## Data
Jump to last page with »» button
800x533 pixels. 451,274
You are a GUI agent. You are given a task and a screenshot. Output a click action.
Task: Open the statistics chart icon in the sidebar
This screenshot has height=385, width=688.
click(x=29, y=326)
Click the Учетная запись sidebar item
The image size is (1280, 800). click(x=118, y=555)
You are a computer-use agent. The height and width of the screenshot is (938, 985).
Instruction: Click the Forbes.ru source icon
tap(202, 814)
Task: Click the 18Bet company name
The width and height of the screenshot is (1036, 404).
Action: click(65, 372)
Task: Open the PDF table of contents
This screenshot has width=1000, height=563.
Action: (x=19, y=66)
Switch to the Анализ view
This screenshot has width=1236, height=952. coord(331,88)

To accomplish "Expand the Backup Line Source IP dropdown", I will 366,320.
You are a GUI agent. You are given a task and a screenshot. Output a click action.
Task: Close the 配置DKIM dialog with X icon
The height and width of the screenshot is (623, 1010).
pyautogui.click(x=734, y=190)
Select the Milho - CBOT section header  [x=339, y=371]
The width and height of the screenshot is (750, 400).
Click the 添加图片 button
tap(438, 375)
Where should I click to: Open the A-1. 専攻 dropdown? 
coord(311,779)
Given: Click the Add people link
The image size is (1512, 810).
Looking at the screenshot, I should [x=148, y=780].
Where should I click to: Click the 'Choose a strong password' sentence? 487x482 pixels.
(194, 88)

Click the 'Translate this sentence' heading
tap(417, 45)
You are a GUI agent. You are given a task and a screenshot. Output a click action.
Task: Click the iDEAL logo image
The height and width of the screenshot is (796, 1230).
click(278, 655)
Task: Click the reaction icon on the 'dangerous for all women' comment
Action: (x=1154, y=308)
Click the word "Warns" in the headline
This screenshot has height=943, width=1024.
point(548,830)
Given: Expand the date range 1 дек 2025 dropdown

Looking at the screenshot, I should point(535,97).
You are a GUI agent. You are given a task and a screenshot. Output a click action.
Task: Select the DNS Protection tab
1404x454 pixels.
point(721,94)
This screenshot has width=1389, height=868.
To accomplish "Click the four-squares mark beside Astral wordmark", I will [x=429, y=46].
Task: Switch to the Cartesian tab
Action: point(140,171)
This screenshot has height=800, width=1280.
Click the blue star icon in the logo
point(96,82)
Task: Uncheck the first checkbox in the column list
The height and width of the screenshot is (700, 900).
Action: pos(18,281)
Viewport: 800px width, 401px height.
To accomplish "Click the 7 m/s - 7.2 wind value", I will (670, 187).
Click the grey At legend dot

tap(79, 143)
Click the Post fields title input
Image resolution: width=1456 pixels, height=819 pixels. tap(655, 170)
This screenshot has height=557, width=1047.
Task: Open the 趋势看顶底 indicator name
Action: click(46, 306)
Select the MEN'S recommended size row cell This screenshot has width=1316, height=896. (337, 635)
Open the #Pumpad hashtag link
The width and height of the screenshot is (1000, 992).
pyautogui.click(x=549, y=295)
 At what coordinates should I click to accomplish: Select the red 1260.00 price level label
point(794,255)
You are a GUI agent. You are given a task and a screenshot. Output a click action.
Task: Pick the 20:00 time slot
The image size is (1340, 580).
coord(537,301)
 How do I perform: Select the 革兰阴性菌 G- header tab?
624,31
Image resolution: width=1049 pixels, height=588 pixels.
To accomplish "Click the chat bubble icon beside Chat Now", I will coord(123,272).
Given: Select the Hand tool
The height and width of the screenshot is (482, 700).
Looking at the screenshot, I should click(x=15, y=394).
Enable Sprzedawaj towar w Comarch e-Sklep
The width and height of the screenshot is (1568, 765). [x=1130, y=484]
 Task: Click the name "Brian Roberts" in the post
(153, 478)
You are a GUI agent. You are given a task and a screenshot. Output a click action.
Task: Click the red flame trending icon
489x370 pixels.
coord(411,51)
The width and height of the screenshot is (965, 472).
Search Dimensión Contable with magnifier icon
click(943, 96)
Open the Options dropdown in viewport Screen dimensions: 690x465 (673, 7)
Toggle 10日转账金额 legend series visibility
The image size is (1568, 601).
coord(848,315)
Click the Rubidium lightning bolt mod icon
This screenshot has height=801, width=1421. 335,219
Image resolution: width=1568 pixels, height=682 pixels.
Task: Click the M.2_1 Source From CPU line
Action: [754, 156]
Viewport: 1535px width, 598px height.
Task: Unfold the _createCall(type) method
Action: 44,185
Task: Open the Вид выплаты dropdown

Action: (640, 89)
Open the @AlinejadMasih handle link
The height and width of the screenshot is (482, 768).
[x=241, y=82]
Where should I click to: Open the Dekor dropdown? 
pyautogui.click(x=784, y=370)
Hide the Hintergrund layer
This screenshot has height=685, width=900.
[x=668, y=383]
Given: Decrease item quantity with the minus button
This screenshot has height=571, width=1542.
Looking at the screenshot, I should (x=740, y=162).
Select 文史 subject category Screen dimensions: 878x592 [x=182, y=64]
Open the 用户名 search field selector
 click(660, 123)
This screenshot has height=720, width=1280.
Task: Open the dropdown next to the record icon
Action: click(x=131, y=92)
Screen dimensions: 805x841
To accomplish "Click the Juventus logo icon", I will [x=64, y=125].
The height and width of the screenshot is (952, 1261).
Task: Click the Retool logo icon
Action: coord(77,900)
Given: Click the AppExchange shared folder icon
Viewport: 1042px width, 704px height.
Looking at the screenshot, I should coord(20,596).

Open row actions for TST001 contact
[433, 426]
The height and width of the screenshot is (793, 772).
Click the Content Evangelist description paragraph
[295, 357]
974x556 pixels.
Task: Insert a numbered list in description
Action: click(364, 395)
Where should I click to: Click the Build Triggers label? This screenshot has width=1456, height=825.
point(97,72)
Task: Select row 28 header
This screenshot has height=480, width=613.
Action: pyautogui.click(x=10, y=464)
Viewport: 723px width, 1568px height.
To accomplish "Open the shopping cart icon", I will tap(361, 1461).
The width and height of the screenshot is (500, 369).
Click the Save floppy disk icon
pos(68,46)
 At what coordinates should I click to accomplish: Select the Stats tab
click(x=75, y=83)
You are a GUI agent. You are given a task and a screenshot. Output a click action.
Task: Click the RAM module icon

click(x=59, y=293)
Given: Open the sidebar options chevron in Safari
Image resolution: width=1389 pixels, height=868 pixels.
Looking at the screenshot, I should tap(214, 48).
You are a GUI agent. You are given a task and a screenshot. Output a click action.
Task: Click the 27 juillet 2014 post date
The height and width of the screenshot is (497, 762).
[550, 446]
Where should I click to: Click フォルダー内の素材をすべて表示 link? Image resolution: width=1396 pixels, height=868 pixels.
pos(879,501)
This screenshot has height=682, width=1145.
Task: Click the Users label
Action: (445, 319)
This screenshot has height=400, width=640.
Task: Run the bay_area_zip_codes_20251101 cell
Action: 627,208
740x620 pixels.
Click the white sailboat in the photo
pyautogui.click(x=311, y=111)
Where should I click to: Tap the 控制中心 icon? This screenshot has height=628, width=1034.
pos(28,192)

## Task directions
In this exercise, copy only the lines from the opening line of the material through the line where "Task: Open the PDF table of contents" appears.

## Your solution
Jump to last page with »» button
800x533 pixels. 451,274
You are a GUI agent. You are given a task and a screenshot. Output a click action.
Task: Open the statistics chart icon in the sidebar
This screenshot has height=385, width=688.
click(x=29, y=326)
Click the Учетная запись sidebar item
The image size is (1280, 800). click(x=118, y=555)
You are a computer-use agent. The height and width of the screenshot is (938, 985).
Instruction: Click the Forbes.ru source icon
tap(202, 814)
Task: Click the 18Bet company name
The width and height of the screenshot is (1036, 404).
Action: click(65, 372)
Task: Open the PDF table of contents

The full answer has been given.